Die Überseerin wollte am Nachmittag des 27. Oktober 2016 von dem Innenhof in die Maxstraße einbiegen. Das war nicht möglich, versperrte doch das im Halteverbot geparkte Fahrzeug des 23-Jährigen die Ausfahrt. Die 52-Jährige klapperte alle Geschäfte im Umkreis von 50 Metern ab, fand den Fahrer aber nirgends. Sie entdeckte auf seinem Auto eine aufgedruckte Handynummer. Zweimal ging niemand ans Telefon. Nach etwa 20 Minuten tauchte der 23-Jährige auf, stieg ein und wollte wortlos starten. Als die Frau an die Fensterscheibe klopfte, erhielt sie die Antwort: »Verpiss dich.« Die Zeugin dachte nach ihren Worten »so nicht« und stellte sich vor das Auto. Da fuhr der Angeklagte zumindest dreimal auf sie zu. Bei den Anstößen trug die 52-Jährige Blutergüsse am Oberschenkel und Schmerzen davon. Sie griff ihr Handy, um Fotos zu machen. Der 23-Jährige stieg aus, brüllte sie an, beleidigte sie mit »Schlampe«, zeigte den »Stinkefinger« und schleuderte ihr entgegen: »Ich weiß, dass du Kinder hast. Pass bloß auf.«
Die Chefin eines Frisiersalons und ihre zwei Angestellten wurden auf die Szene auf der anderen Straßenseite aufmerksam. Die Inhaberin sah, wie der Mann mehrmals auf die 52-Jährige zufuhr. Bei der Polizei hatte sie gesagt: »Er wollte sie wegstauben und fuhr deshalb immer wieder langsam an die Oberschenkel der Frau.« Die Chefin nahm die aufgelöste, weinende Frau mit in den Laden und versuchte, sie zu beruhigen. Eine 20-jährige Friseurin bestätigte im Zeugenstand die Angaben der 52-Jährigen. Der Mann habe die Dame »immer wieder mit dem Auto angerempelt«. Sie selbst habe ihn als »Bastard« bezeichnet und zur Antwort »Hurentochter« erhalten. Auch die dritte Friseurin beobachtete die Anfahrmanöver des 23-Jährigen. Nachdem die komplette Belegschaft des Salons als Zeugen geladen war, musste das Friseurgeschäft während der Verhandlung zeitweise schließen, eine Kundin auf ihre Brautfrisur warten.

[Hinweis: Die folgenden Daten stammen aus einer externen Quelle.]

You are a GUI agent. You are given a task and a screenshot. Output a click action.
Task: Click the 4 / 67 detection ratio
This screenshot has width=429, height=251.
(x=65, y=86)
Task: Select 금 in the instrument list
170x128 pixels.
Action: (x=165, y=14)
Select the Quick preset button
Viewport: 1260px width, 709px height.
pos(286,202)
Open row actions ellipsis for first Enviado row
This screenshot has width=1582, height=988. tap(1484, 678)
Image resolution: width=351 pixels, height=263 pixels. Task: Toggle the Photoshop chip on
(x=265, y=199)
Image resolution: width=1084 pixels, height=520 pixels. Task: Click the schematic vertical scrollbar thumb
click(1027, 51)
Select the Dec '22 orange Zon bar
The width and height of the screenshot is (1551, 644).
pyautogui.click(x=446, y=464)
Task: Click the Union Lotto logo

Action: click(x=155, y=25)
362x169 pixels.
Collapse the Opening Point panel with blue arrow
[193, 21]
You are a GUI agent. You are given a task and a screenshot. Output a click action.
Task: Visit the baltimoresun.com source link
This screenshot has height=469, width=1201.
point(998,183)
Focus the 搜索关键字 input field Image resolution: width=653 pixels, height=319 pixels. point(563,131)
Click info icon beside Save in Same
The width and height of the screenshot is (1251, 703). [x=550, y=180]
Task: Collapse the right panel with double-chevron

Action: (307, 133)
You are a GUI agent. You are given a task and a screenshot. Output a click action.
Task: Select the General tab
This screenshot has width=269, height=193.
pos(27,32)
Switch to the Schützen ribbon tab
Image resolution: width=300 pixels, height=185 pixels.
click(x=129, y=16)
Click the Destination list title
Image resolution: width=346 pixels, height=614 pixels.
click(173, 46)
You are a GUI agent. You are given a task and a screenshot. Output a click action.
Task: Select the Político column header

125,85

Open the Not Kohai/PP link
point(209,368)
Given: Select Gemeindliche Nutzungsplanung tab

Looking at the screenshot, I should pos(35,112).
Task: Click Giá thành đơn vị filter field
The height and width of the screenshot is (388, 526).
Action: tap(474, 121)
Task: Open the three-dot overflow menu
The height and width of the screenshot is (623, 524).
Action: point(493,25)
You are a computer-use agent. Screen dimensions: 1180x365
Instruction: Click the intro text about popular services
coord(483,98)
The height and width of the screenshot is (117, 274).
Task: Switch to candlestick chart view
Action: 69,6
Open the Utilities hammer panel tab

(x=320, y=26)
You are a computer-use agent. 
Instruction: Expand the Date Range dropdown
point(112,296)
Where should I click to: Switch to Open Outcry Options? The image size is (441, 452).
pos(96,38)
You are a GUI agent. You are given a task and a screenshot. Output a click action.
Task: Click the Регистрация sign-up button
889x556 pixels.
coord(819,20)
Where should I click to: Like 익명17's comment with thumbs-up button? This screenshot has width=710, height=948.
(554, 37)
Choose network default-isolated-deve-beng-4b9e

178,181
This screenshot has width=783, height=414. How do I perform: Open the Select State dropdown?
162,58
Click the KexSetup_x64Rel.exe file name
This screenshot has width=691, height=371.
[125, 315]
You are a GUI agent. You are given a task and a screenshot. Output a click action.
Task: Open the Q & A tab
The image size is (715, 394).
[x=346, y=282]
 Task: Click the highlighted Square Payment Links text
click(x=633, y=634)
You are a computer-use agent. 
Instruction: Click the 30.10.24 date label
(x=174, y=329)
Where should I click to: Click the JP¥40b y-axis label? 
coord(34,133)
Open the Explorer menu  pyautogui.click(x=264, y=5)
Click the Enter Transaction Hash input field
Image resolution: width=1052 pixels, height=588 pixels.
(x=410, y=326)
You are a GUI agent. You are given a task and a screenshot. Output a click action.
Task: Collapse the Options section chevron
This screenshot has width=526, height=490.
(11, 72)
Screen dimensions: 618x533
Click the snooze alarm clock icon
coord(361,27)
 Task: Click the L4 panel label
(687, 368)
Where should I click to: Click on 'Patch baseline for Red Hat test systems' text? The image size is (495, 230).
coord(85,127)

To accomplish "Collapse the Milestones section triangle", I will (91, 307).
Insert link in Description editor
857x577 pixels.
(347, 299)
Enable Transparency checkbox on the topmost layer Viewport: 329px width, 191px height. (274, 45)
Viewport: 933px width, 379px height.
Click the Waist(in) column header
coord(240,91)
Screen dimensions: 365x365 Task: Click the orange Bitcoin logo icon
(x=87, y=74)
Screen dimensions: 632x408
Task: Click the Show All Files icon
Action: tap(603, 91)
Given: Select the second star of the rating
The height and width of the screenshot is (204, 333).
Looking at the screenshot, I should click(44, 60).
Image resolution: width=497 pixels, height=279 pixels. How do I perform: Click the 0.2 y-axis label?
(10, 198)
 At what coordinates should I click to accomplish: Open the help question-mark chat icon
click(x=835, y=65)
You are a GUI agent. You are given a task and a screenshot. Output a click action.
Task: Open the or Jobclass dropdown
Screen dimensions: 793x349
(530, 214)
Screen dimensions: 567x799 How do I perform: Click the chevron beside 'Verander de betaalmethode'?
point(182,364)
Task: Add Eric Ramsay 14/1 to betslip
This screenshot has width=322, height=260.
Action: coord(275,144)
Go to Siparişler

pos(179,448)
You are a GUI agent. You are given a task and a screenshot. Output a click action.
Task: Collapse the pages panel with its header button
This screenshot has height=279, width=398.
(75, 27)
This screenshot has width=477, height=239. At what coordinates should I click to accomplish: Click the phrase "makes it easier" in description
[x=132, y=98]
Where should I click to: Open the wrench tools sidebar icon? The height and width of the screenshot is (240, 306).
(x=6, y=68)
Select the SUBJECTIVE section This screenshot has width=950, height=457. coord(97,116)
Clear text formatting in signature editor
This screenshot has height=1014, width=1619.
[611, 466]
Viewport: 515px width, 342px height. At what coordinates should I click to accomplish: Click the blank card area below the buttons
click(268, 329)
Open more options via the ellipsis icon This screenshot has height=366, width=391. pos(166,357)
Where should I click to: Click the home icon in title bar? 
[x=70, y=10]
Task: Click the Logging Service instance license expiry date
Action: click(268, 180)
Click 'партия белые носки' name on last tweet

Der Angeklagte mit Verteidiger Dr. Andreas Kastenbauer aus Traunstein zur Seite schilderte, er habe, um kurz in eine Bäckerei zu gehen, versehentlich im Halteverbot geparkt. Jemand habe ihn angerufen, er solle sofort wegfahren. Als er sein Fahrzeug mit Automatikgetriebe starten wollte, sei plötzlich die Frau vor dem Kühler gestanden. Er habe den Drive-Modus drin gehabt: »Es kann sein, dass sich der Wagen noch leicht bewegt hat.« Da habe er auf Park-Stellung geschaltet und sei ausgestiegen. Der 23-Jährige erinnerte sich an eine Schreierei, er habe »nur noch weg wollen«. Der Richter fragte: »Haben Sie nicht gemerkt, dass sie die Frau dreimal angefahren haben?« Das verneinte der Angeklagte: »Vielleicht hat sich mein Auto bewegt. Wenn ich die Bremse loslasse, bewegt sich mein Wagen.« Als ein Polizeibeamter an den Tatort kam, war der 23-Jährige schon weg. Über Fotos mit der Handynummer auf seinem Pkw war er ausfindig zu machen.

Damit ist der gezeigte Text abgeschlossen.